## What to do
Answer these questions from the passage on subspace and data alignment:
1. Which three geometric transformations does Riemannian Procrustes Analysis apply?
2. With what is rotation achieved in Tangent Space Alignment?
3. Into which commonly used SSVEP decoding algorithms can the Least Squares Transformation approach be integrated?

*** Opening Excerpted passage ***

II-B Subspace alignment

Subspace alignment methods align the source and target domains to a common subspace to reduce the discrepancy between the two domains. Riemannian Procrustes Analysis (RPA) [rodrigues2018rpa] achieves this by applying simple geometric transformations (translation, scaling, and rotation) to symmetric positive definite matrices (SPD), aligning the source and target domains to the same subspace. Although this method can be applied across subjects and sessions, its practicality is limited due to the output being SPD matrices. Shared Latent Response (SLR) [masaki2020facil] uses common spatial filtering methods, including CCA and TRCA, to extract features from the training data and then uses least squares regression to obtain new spatial filters that project test data onto the same subspace as the training data. This approach is applicable to cross-subject, cross-session, and cross-device scenarios, with input data being common time series data, providing more flexibility in practical applications. ALign and Pool for EEG Headset domain Adaptation (ALPHA) [liu2022alpha] aligns spatial patterns through orthogonal transformations and aligns the covariance between different distributions using linear transformations, mitigating variations in spatial patterns and covariance. This method further improves upon obtaining new spatial filters and achieves better performance than SLR. Additionally, it can be applied to cross-subject, cross-session, and cross-device scenarios with input data being time series data, thereby providing more practical opportunities. Tangent Space Alignment (TSA) [bleuze2022tsa] shares similarities with RPA as it aligns different domains to the same subspace through translation, scaling, and rotation, but operates within the tangent space. The tangent space being Euclidean allows for faster decoding, and rotation can be achieved with a singular value decomposition (SVD), making it computationally efficient compared to RPA. TSA is also applicable to cross-subject, cross-session, and cross-device scenarios. However, it outputs tangent vectors, which impose limitations on subsequent classifiers, thus restricting its practicality.

II-C Data alignment

Data alignment methods align source domain samples with target domain samples in order to mitigate the disparities between the two domains. The Least Squares Transformation (LST) approach [Chiang2021LST] finds a linear transformation relationship among the SSVEP data, effectively reducing the errors between the transformed data from the source SSVEP and the target SSVEP. This method is applicable in cross-domain scenarios (sessions, subjects, and devices). Furthermore, the output is time series data and differs from some subspace alignment methods [masaki2020facil, liu2022alpha] that can only identify target stimuli by computing correlation coefficients between spatial features in the same subspace. This method can be integrated into commonly used SSVEP decoding algorithms such as CCA, TRCA, and conCA, significantly enhancing their flexibility and feasibility in real-world applications. Therefore, we aim to design a data alignment method that can be applied to commonly used SSVEP decoding algorithms or future, more powerful SSVEP decoding models.

*** Closing Excerpted passage ***
*** Opening Information provided ***

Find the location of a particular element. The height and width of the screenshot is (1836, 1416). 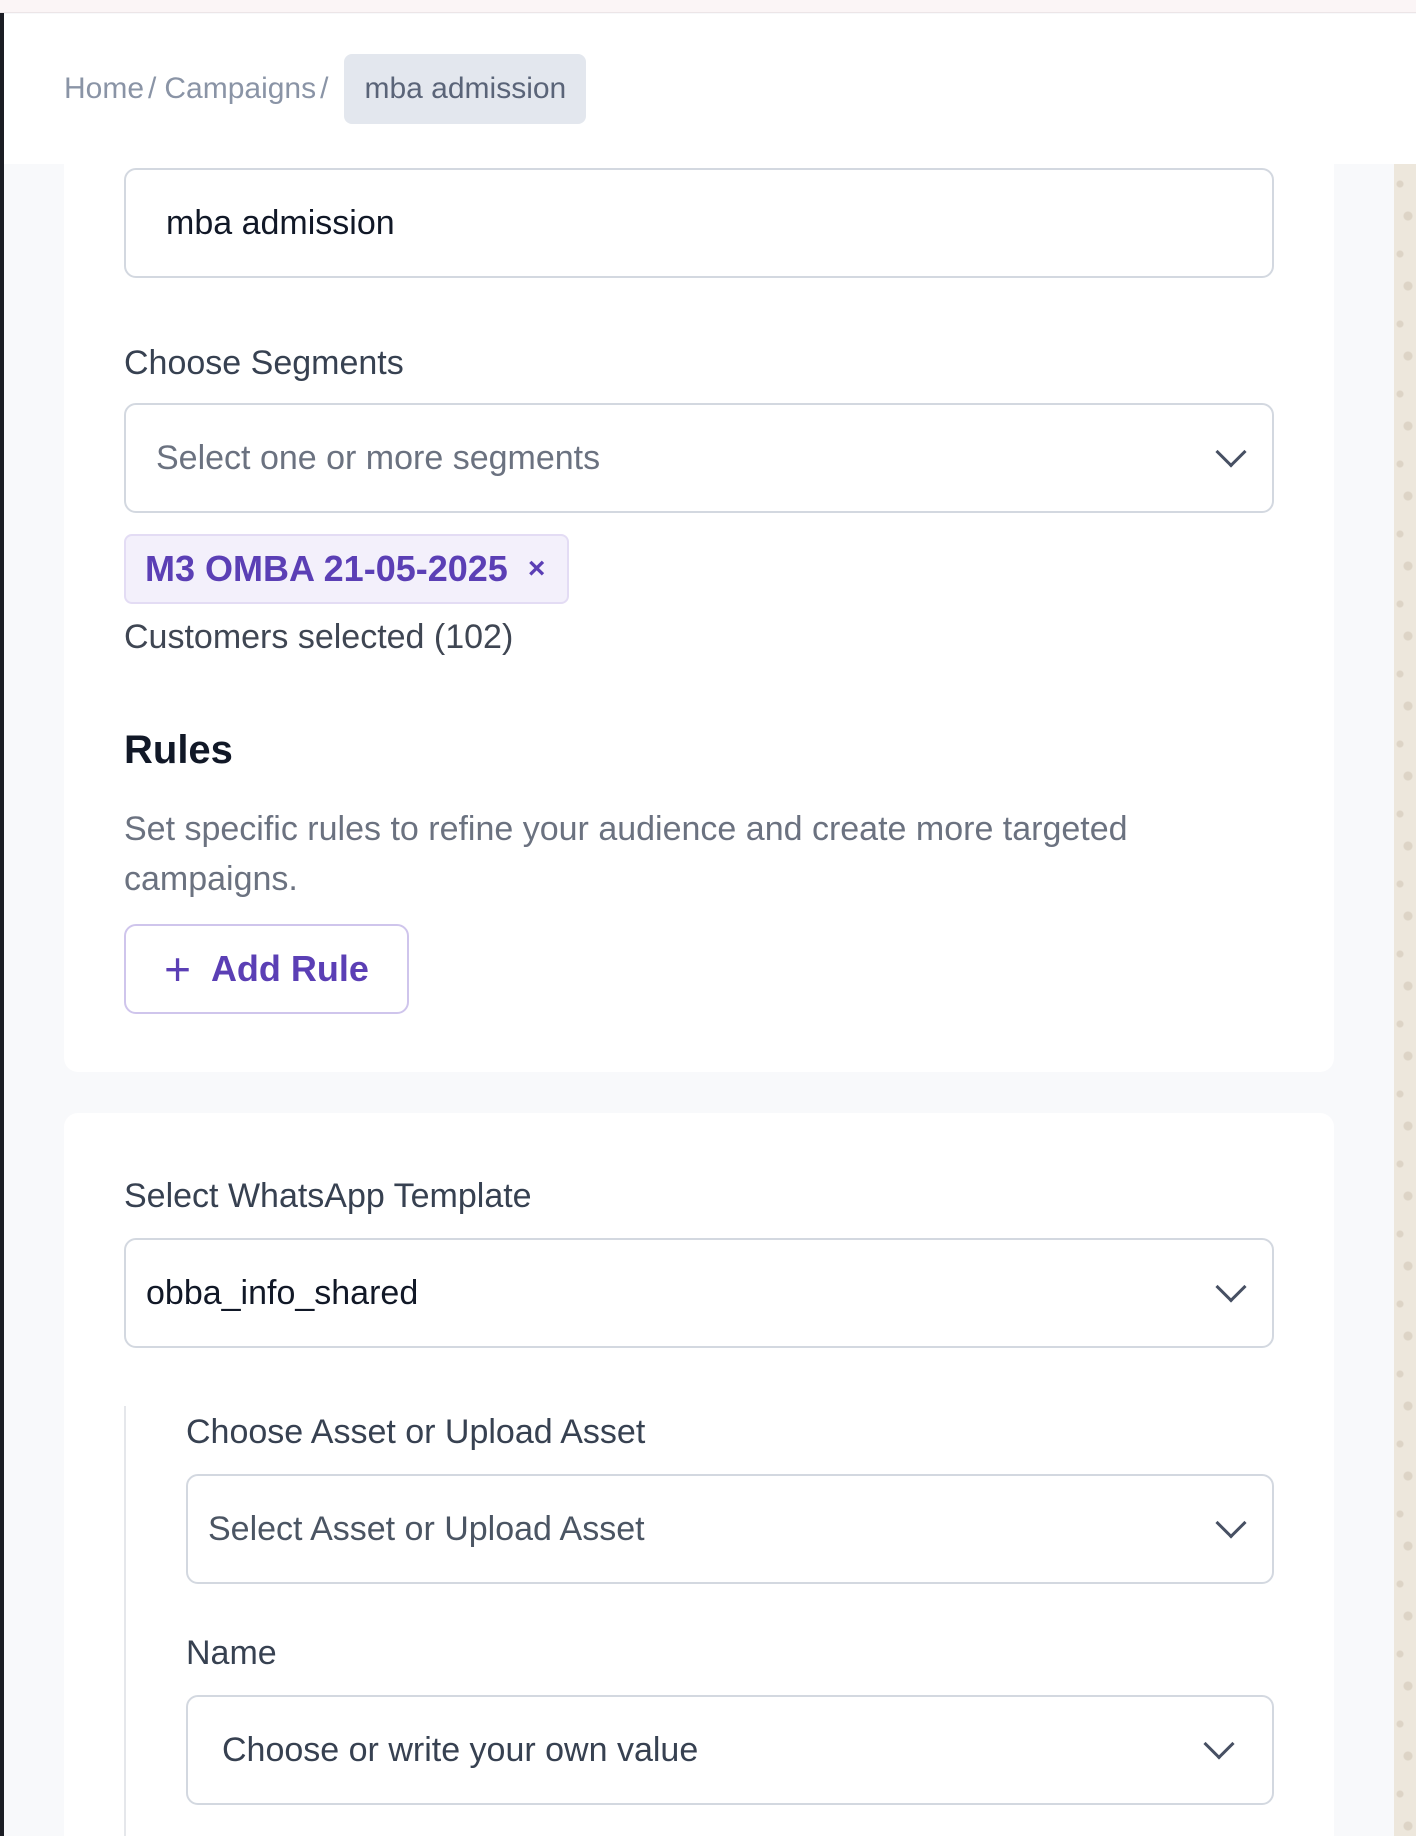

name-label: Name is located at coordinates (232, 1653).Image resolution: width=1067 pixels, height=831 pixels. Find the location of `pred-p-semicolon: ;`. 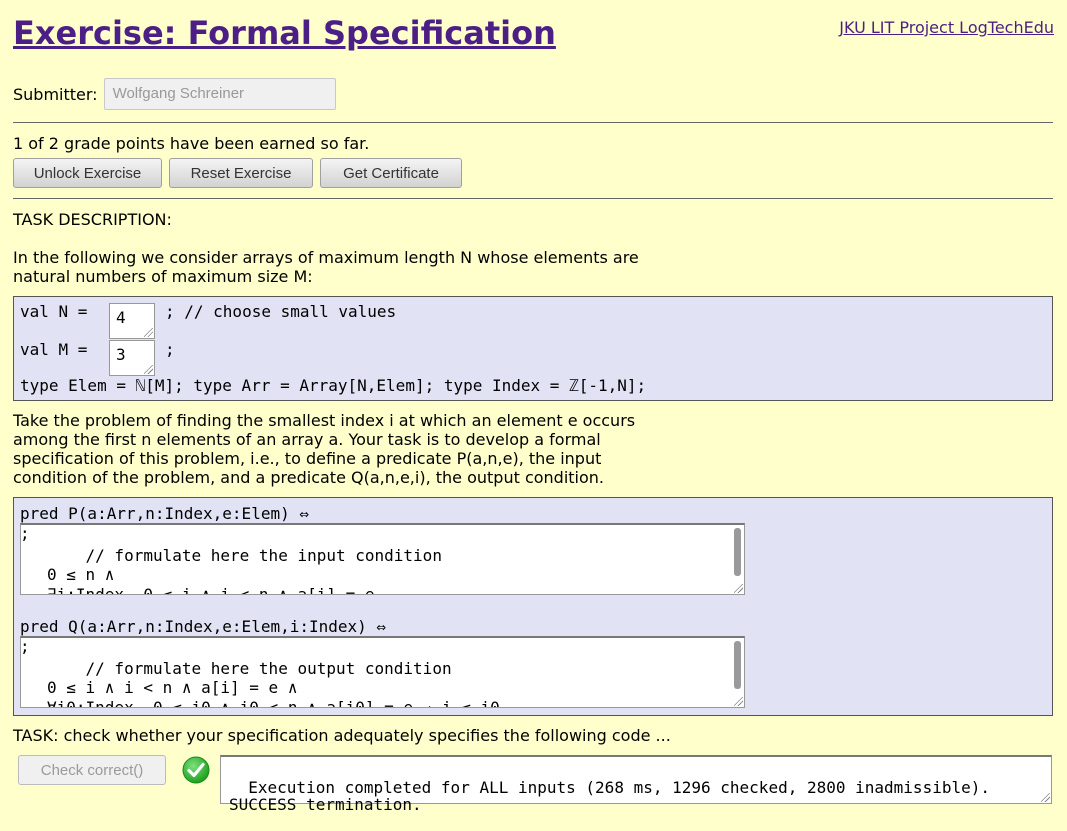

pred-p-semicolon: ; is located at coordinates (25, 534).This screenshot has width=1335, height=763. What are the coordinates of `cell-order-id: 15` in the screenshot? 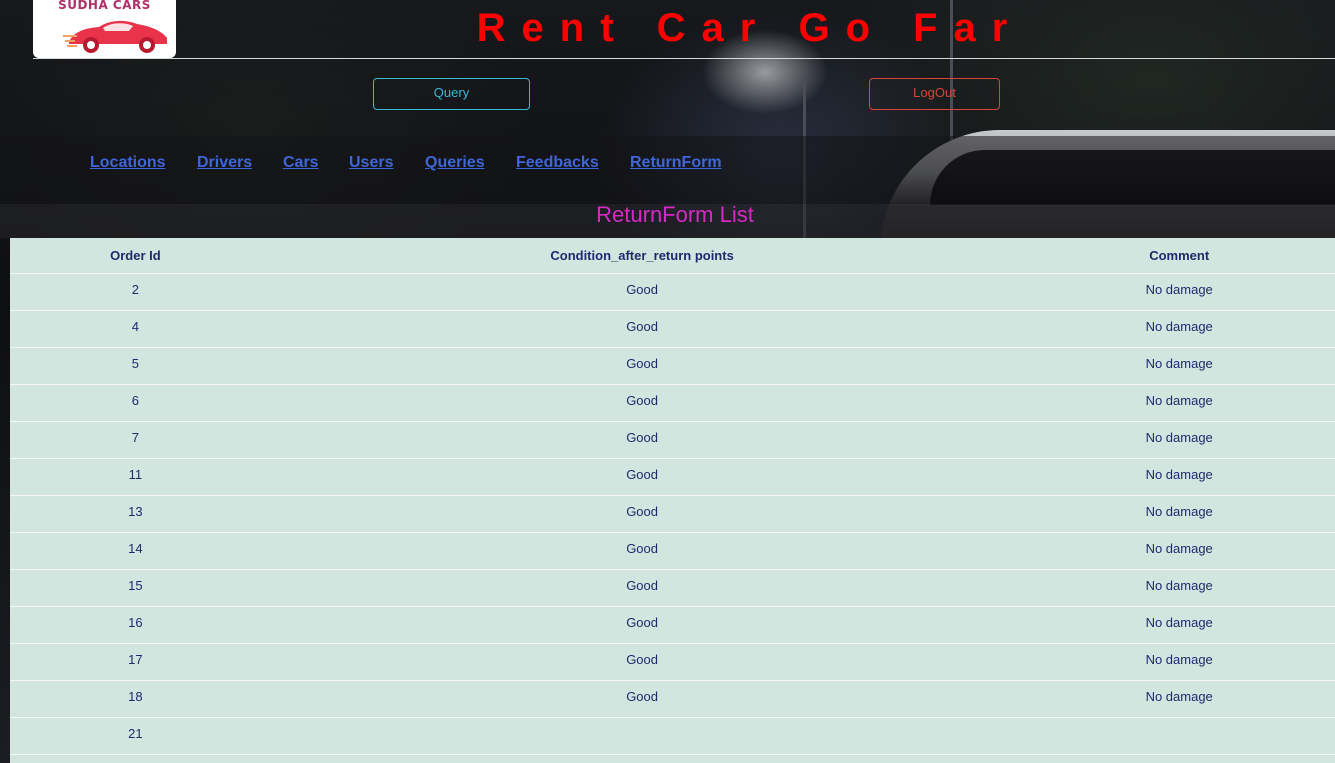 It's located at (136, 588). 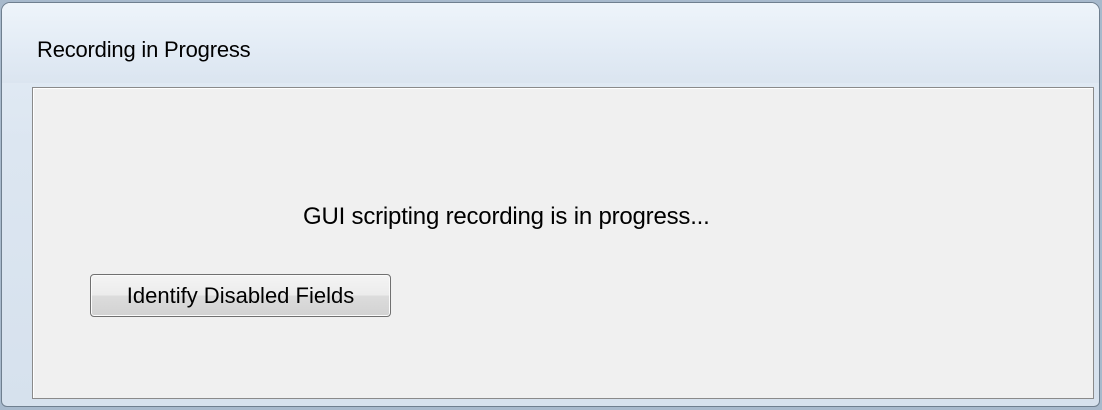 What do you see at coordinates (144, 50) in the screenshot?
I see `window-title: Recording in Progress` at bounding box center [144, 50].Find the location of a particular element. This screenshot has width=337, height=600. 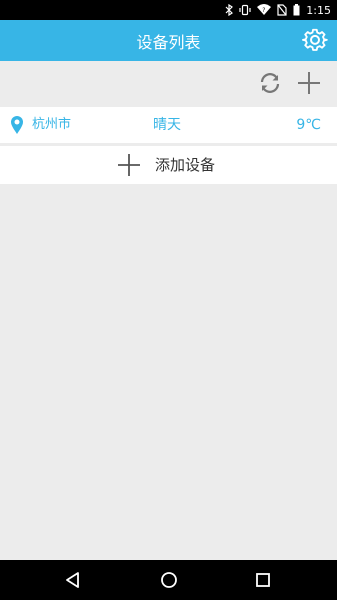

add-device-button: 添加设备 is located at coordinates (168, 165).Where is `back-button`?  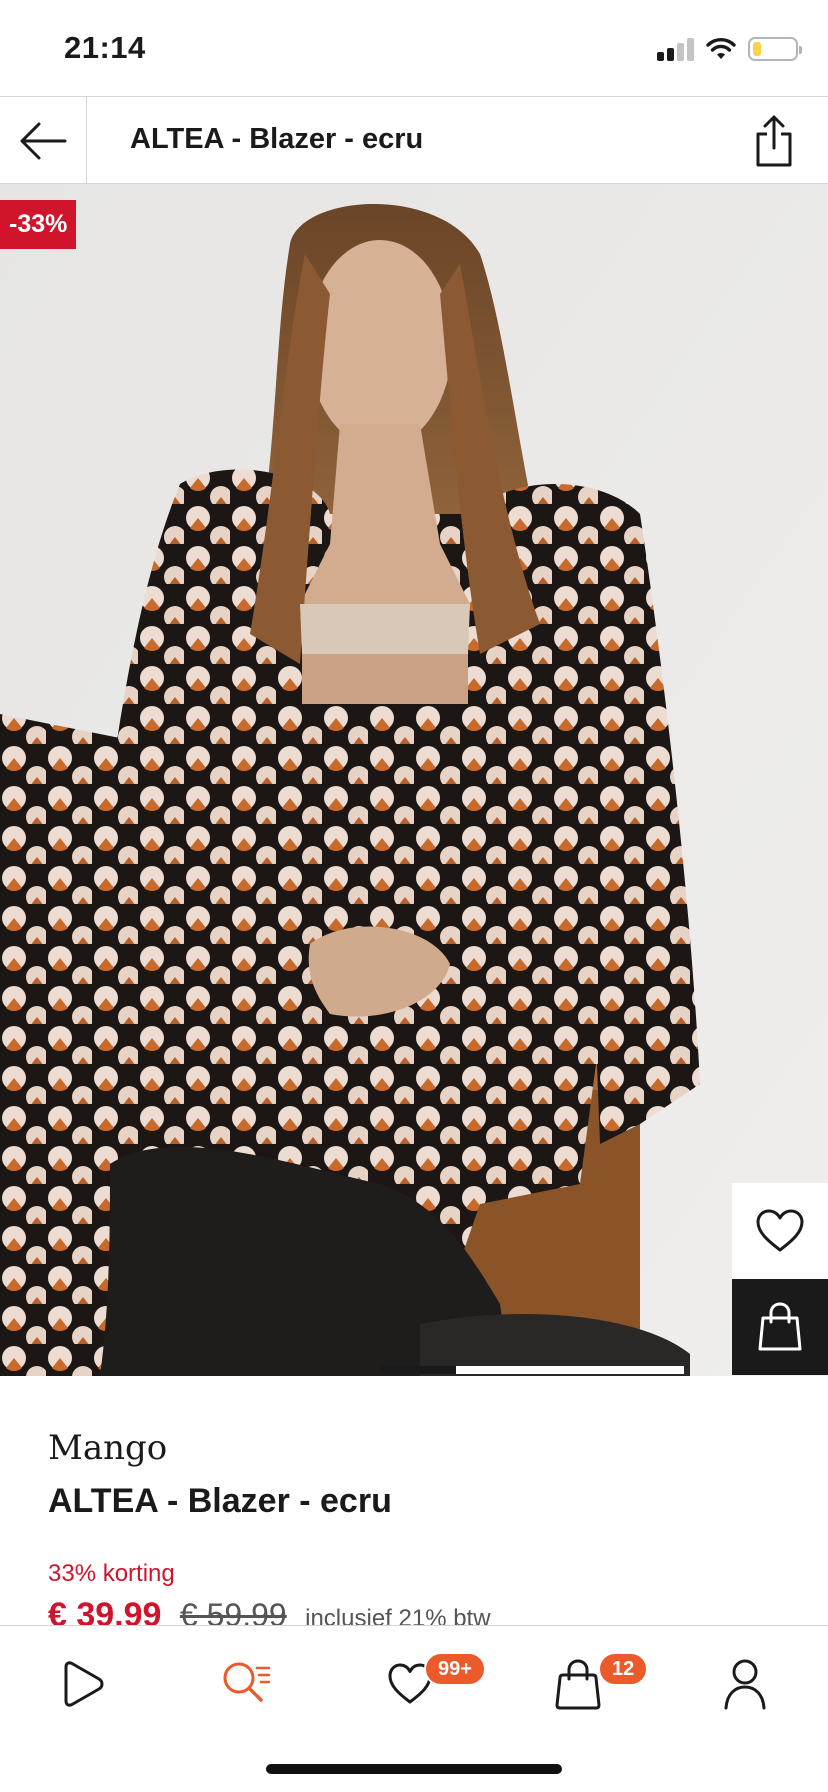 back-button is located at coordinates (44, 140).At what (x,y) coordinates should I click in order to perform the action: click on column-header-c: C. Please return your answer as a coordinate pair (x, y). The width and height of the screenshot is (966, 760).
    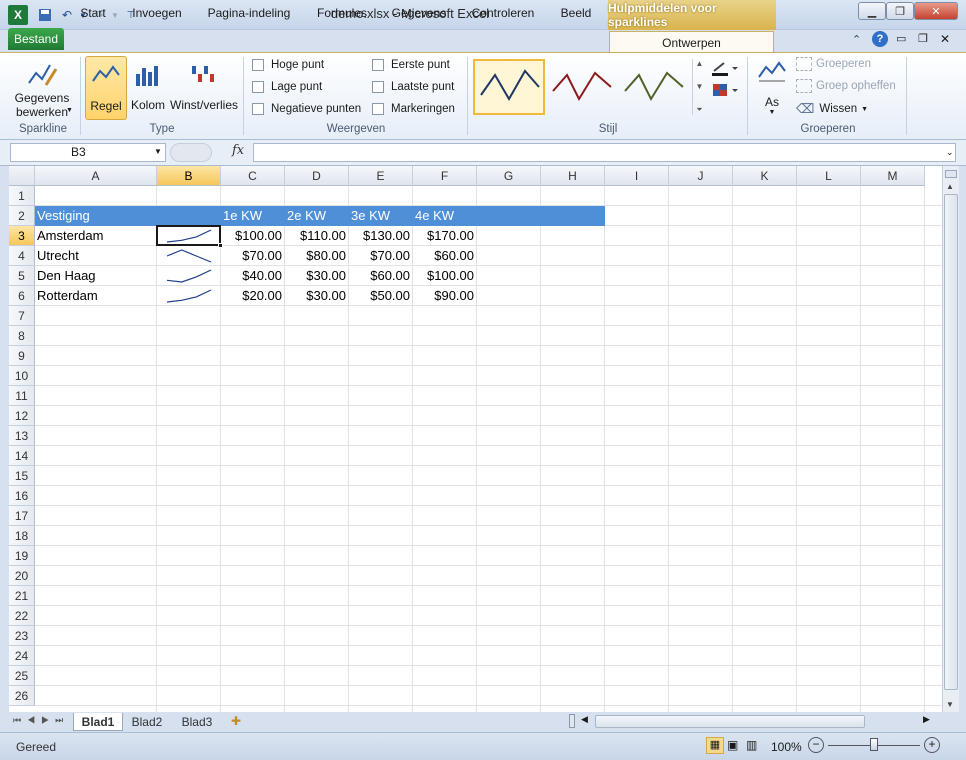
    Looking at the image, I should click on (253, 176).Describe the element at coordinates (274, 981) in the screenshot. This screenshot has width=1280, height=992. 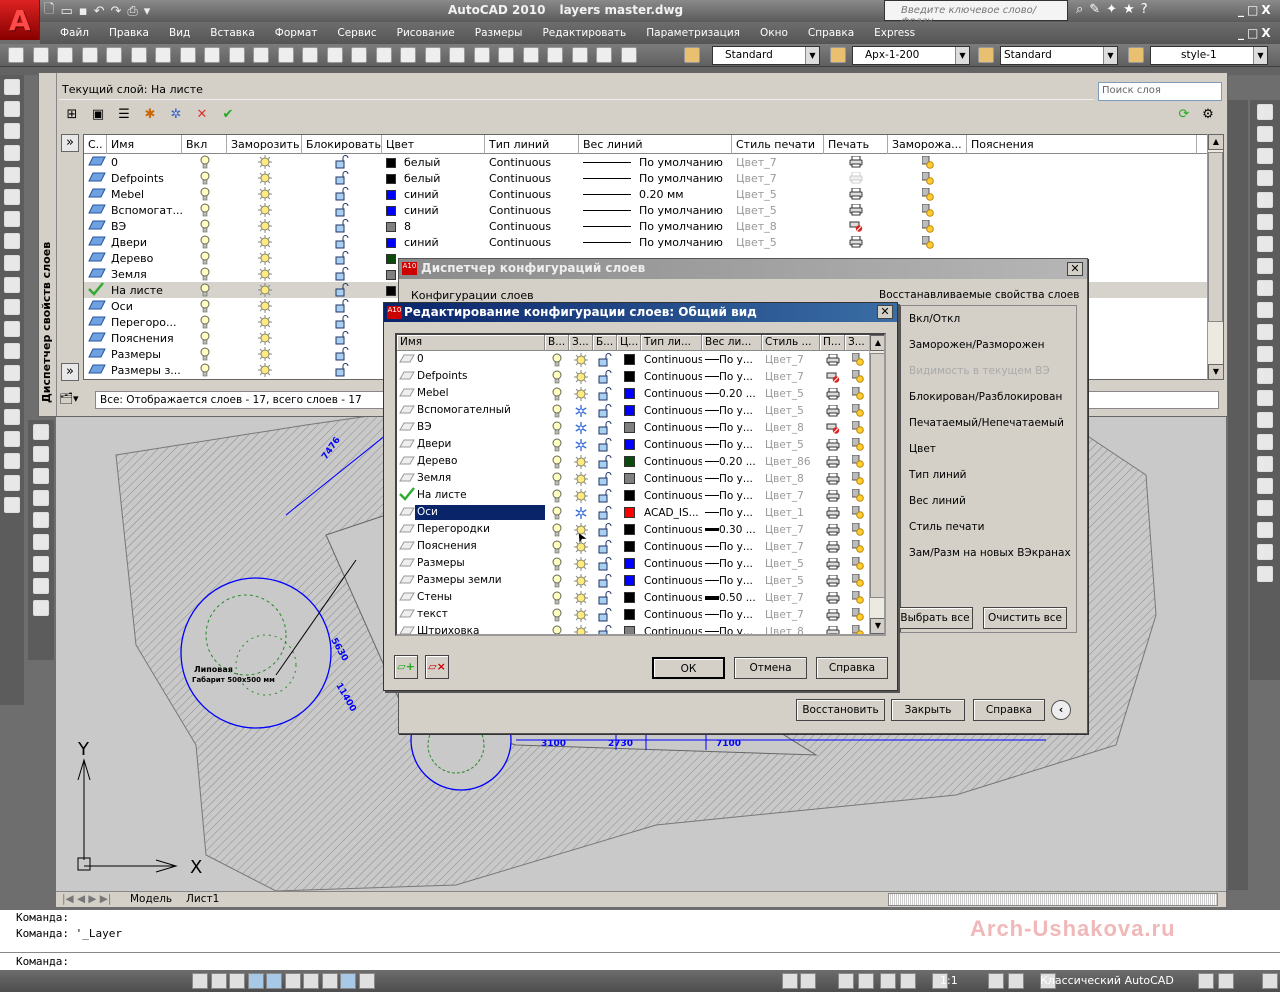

*** Closing Information provided ***

## Answer to the problem
1. Translation, scaling, and rotation.
2. A singular value decomposition (SVD).
3. CCA, TRCA, and conCA.